Saturday, June 27, 2015

SECOND HALF VIEW ON OIL

Oil price has been hovering between the range of US$55 - US65 per barrel for the greater part of this year. But what will the second half hold?  Let us look at some known factors that could influence the oil price positively.

1) Iran's parliament just voted against giving the UN inspectors access to their military sites. This in effect will delay the lifting of sanctions by the international community against Iran. So in the short to medium term, Iran will unlikely to export more than permitted by the existing sanctions.

2) The ongoing crisis in the Middle East. Limited to Yemen, Syria and Iraq currently, but could deepen, as Saudi Arabia opposes the new Yemeni Government while Iran supports it.

3) Most of the US shale oil producers managed to survive the oil crash through hedging, but as the hedges run dry, they will face greater difficulty in generating the required cash flow to service their heavy debts. To begin with, many were already operating with negative cash flow in the first place and rely on debts to finance their continuous drilling. This could put many at risk of bankruptcy.

4)  In a Bloomberg article, it was reported that many shale oil producers used their huge untapped reserves to draw investors and lenders. A big portion of this reserves will be written off if oil price still hovers in the US$55 - US$65 because they are not profitable to be brought to production at this price range. This will affect the companies' balance sheet and damage their capacity to continue to tap into the debt market. Which lender would want to lend to a company with declining assets? Without additional capital, the potential for bankruptcy increases. Some have opted to selling shares but fund raising through placement of new shares will do little to staunch the steady bleed of cash.

5) Production from the most prolific shale regions are showing signs of slowing down.

6) US oil rigs count has fallen more than 60% since peaking in October 2014. This could impact the future production of oil negatively in the US

7) The oil crash has caused as much as US$200 billion worth of investment being deferred globally and caused more than 100,000 jobs being lost. With 1 new barrel of oil being discovered for every 2 barrels consumed, continued investment in exploration is necessary to keep oil price in check. With investment being deferred, we could possibly see demand outstripping supply in the next 2 -3 years.

However, several factors could damp any positive movements in the oil price, such as:

1) An increase in the interest rate by the Federal Reserve which will strengthen the US$ and thus, potentially putting a damper on the price of oil.

2) Many of the US producers have drilled thousands of wells but have not completed them, pending a more favourable price before completing and producing.

3) The improvement in technology and ingenuity in techniques which will lover the breakeven price for US shale oil  producers. This will allow them to achieve profitability even at the present price range.

4) A change in policy affecting the Middle East that puts and end to the conflict or Iran's meeting the UN guidelines pertaining to the inspection restriction currently placed on the UN inspectors.

5) A US ruling which allow US producers to export their light sweet crude. This will effectively push more oil into the global market and putting additional pressure on the price of oil. It is expected in this regard that the price war between US producers and OPEC will intensify.

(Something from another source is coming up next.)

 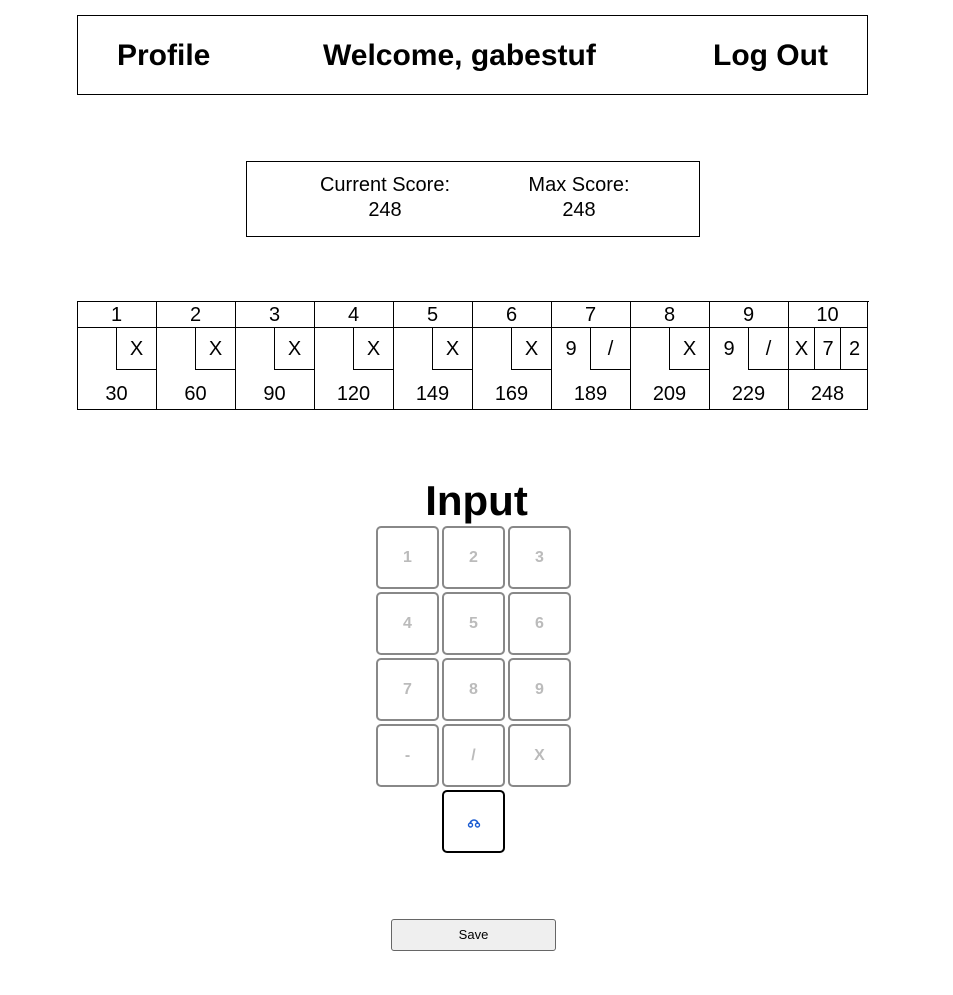 What do you see at coordinates (828, 394) in the screenshot?
I see `frame-total: 248` at bounding box center [828, 394].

The is just my opinion. But having weighed in both the positive and negative factors, I think oil will likely to remain in the US$55 - US$65 in the next 6 months. The first signs of positive movement will be likely when substantial number of shale oil companies fail and file for bankruptcy. A rise in interest rate will also cut of funding from the debt market as the cost is likely to be high. Nevertheless, for successful shale oil companies which can survive at the current price range, I would expect them to ramp up production as soon as the price increases. So my personal estimate is that oil could only move marginally in Q1 2016, possibly, in the US$65 - US$70.